Start of Data in this exercise

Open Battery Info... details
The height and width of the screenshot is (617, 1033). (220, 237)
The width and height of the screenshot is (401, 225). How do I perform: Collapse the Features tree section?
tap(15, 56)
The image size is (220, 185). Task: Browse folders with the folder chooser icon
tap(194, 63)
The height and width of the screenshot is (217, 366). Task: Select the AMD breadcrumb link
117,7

End of Data in this exercise
Start of Data in this exercise

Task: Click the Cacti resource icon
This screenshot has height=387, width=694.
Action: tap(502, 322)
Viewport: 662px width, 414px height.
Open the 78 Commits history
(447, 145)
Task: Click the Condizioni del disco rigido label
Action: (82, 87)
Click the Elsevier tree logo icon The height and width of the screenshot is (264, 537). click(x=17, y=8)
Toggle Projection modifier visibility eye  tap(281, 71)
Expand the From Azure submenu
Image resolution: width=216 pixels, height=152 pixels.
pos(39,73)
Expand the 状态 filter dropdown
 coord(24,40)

End of Data in this exercise

What you have to do =>
In the material above, locate the line containing "Viewport: 662px width, 414px height." and the line containing "Click the Elsevier". Transcribe exactly those two lines and every line between them, and nothing more.

Solution to the problem =>
Viewport: 662px width, 414px height.
Open the 78 Commits history
(447, 145)
Task: Click the Condizioni del disco rigido label
Action: (82, 87)
Click the Elsevier tree logo icon The height and width of the screenshot is (264, 537). click(x=17, y=8)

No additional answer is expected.